The Ultra HD Blu-ray and Blu-ray releases for some of the series included their documentaries as bonus features. These included Loki season one's release on September 26, 2023, WandaVisions on November 28, 2023, The Falcon and Winter Soldier and Moon Knights on April 30, 2024, and Loki season two and Hawkeyes on December 3, 2024.

== Reception ==
=== Critical response ===
With the release of the special for WandaVision, Anderton recalled how Marvel Studios had gone from making the MCU as the "largest episodic experiment ever", according to that series' star Paul Bettany, into a "full fledged success" with its interconnectivity and felt Assembled allowed Marvel Studios to "dive into every aspect" of their upcoming productions, including the "spoiler-filled details" that were kept under wraps. Elaine Low, writing for Variety, said the WandaVision special was a "delightful deep dive" that explored the "massive scale and breadth" of the visual effects used for its episodes and the production design. Lucas Pearce at The People's Movies felt that special was a "great way to close the gap" between that series' finale by showing how it "all came together".

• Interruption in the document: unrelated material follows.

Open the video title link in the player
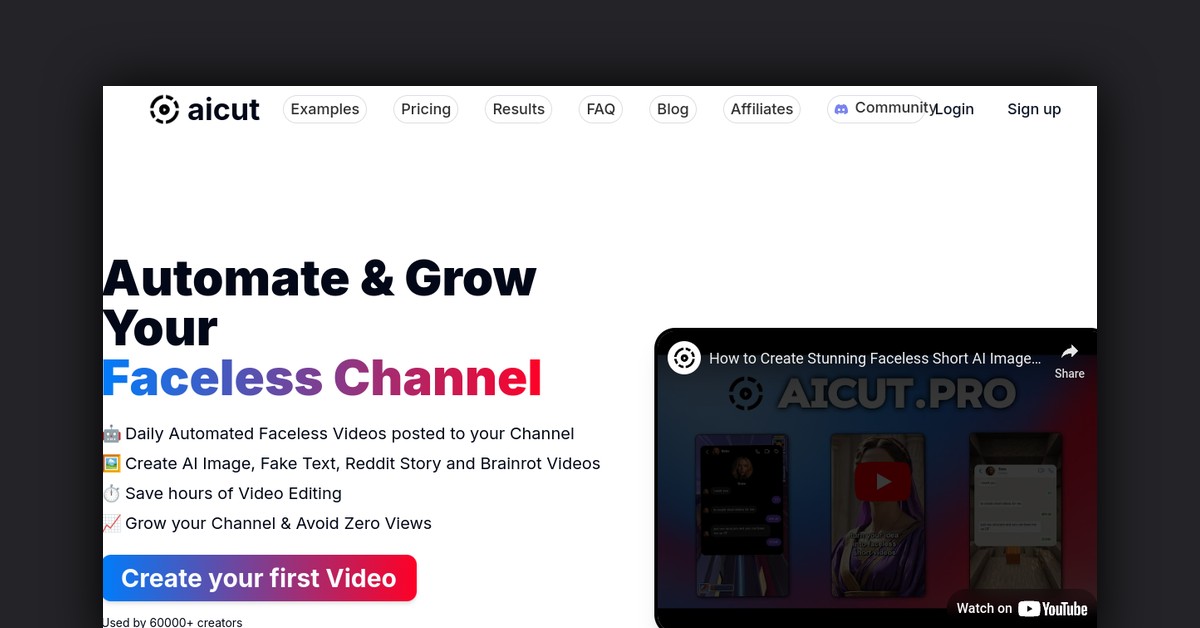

Regarding the special for The Falcon and the Winter Soldier, Anderton felt as that series was more straightforward than WandaVision, it was less compelling or enthralling, but highlighted the technical aspects of that production he found "surprising", such as showcasing the use of real skydivers for some frames, and the use of visual effects for some backgrounds in action scenes and on Sam Wilson's Captain America suit. He particularly highlighted stars Anthony Mackie and Sebastian Stan joking around together and a single take scene of Daniel Brühl in character as Baron Helmut Zemo promoting a Sokovian clothing store called Suit-kovia for a "makeshift commercial", which was filmed at the Brass Monkey nightclub set that was used for the series' Madripoor setting.

=== Accolades ===
"The Making of Black Panther: Wakanda Forever was nominated for Outstanding Variety, Sketch, or Talk – Series or Special at the 2023 Black Reel Awards.

== Related documentaries ==
In November 2022, the documentary special Director by Night was released, going behind the scenes of the Marvel Studios Special Presentation Werewolf by Night (2022) with an emphasis on the life and career of its director and composer Michael Giacchino.